WORK INSTRUCTIONS: Reproduce only the lines that begin at the line with "Task: Copy order number 8203965840073585" and run to the end of the entries; omit every picture.

*** INFORMATION SUPPLIED Section Begins ***

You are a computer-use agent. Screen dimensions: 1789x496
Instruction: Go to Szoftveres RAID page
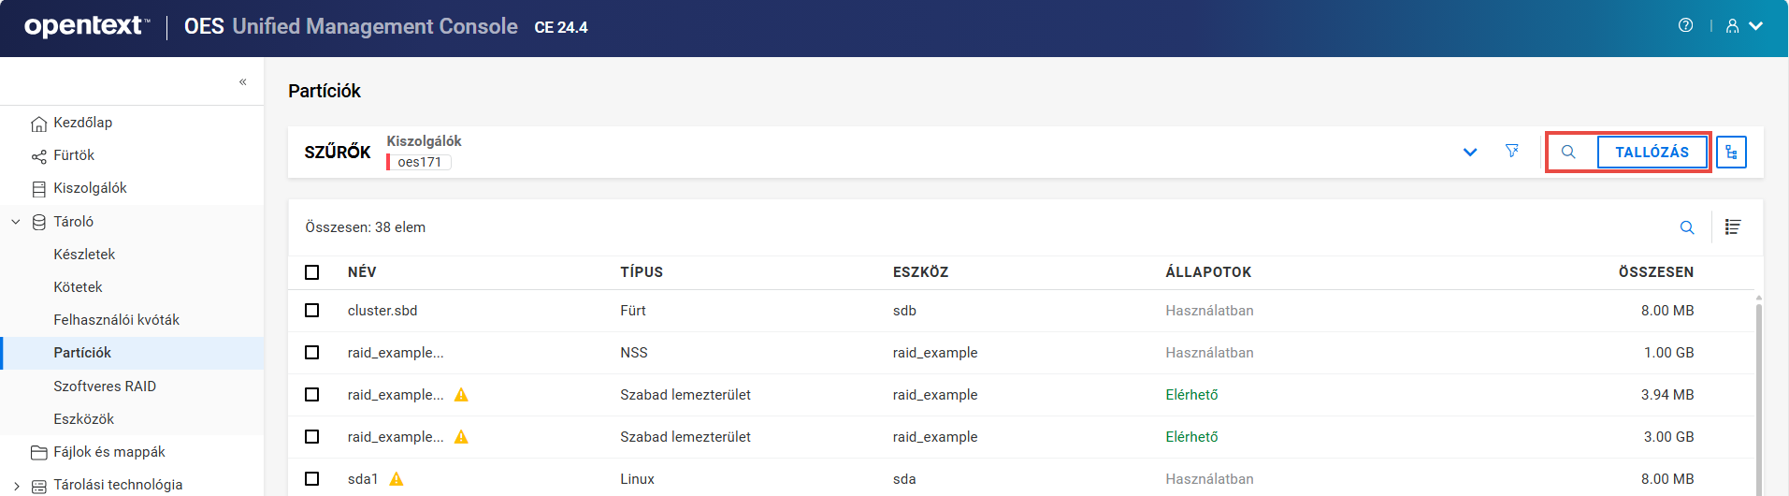(105, 387)
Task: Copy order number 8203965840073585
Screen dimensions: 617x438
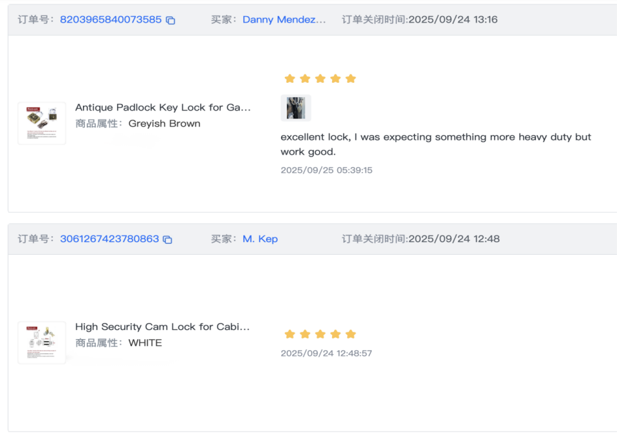Action: click(171, 20)
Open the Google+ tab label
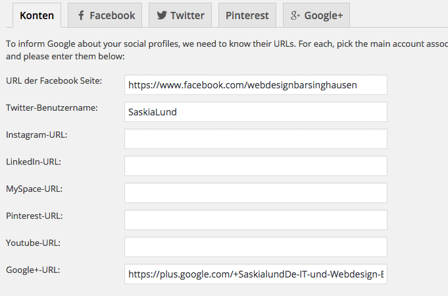Viewport: 448px width, 296px height. tap(322, 15)
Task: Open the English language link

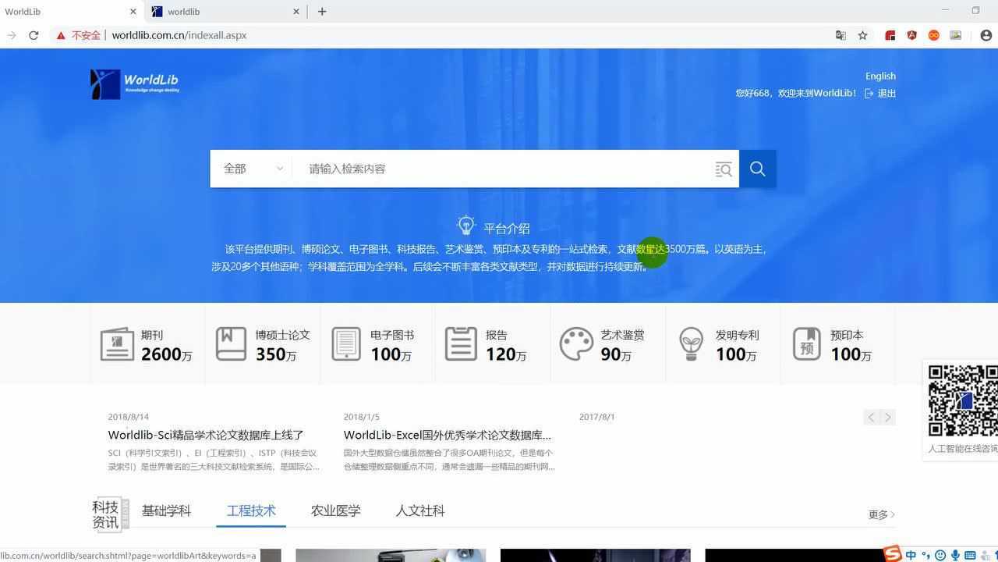Action: point(880,76)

*** INFORMATION SUPPLIED Section Ends ***

SOLUTION TO THE PROBLEM:
Task: Copy order number 8203965840073585
Screen dimensions: 617x438
Action: click(171, 20)
Open the Google+ tab label
Viewport: 448px width, 296px height. tap(322, 15)
Task: Open the English language link

Action: point(880,76)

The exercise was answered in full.